Release v0.1.0 — first extraction milestone · SnapdragonPartners/maestro-llms

First extraction milestone: an app-neutral Go LLM/embedding toolkit shared by Maestro and Morris.

Included

llms — app-neutral chat + embedding interfaces; Message/ContentPart (tool calls/results as content parts), Usage (incl. cache tokens), classified ProviderError/LimitError; optional StreamingChatClient capability interface.
llms/testllm — deterministic, concurrency-safe chat + embedding fakes (recordings deep-copied; stable hash embeddings).
llms/ratelimit — Limiter/Reservation reservation protocol + in-memory token-bucket + concurrency limiter (lazy clock-based refill, no background goroutine; reconciliation contract).
llms/middleware — ChainChat/ChainEmbeddings (first arg outermost), DefaultEstimator, rate-limit middleware (reserve → release on cancellation-surviving ctx → commit actual usage).
llms/providers/anthropic — Anthropic chat: typed SDK-error classification, cache-token usage, raw tool-call params, strict-alternation translation.
llms/providers/openai — OpenAI embeddings: input-order/ID preserving, per-request dimension override, batch-limit validation.

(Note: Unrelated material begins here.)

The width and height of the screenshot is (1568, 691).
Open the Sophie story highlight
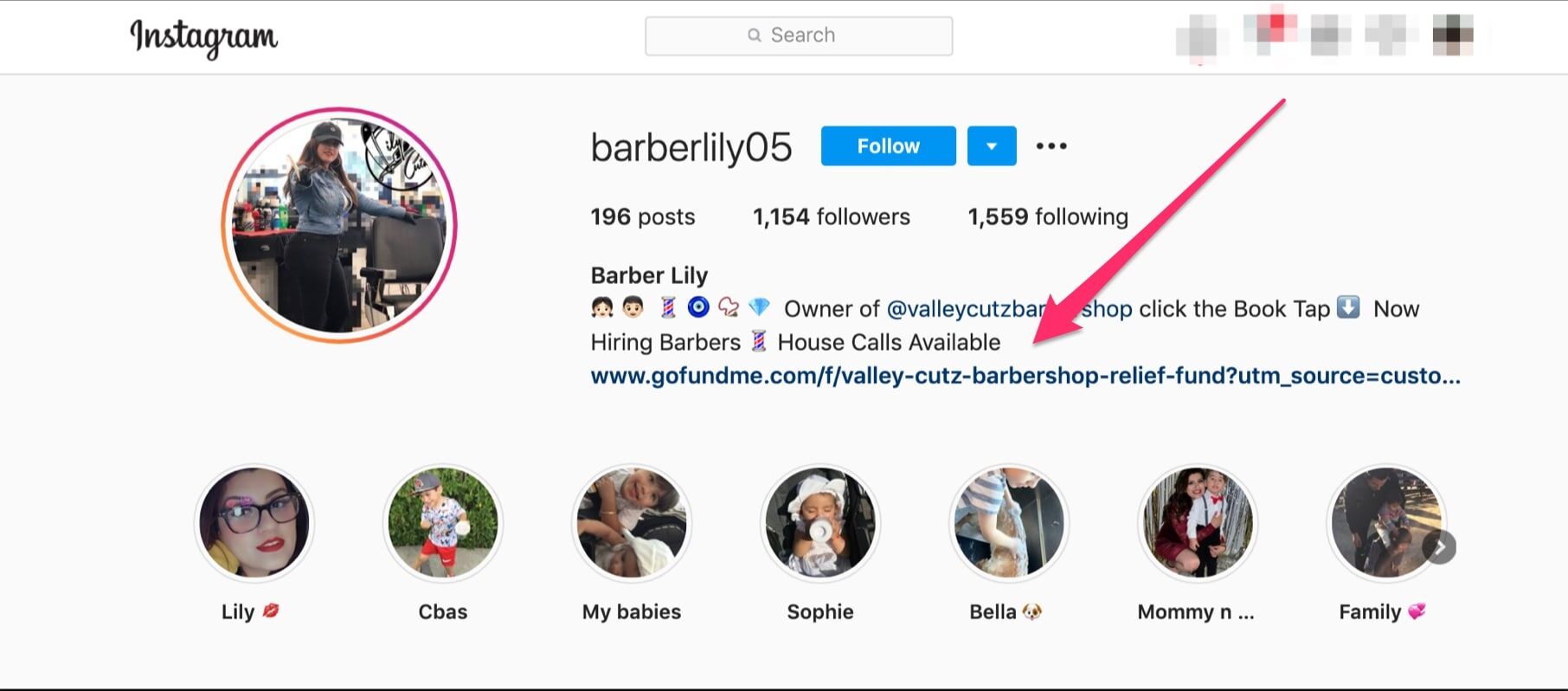click(820, 523)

Go 1.26.3+ (patched net/net/http stdlib advisories GO-2026-4971 / GO-2026-4918).

v0.2: retry / timeout / circuit-breaker middleware, metrics hook interfaces, richer error classification.
v0.3: Google + Ollama providers, optional streaming, shared provider error-classifier.

Distributed (e.g. PostgreSQL) limiters are implemented by applications against the ratelimit.Limiter interface; none ship here yet by design.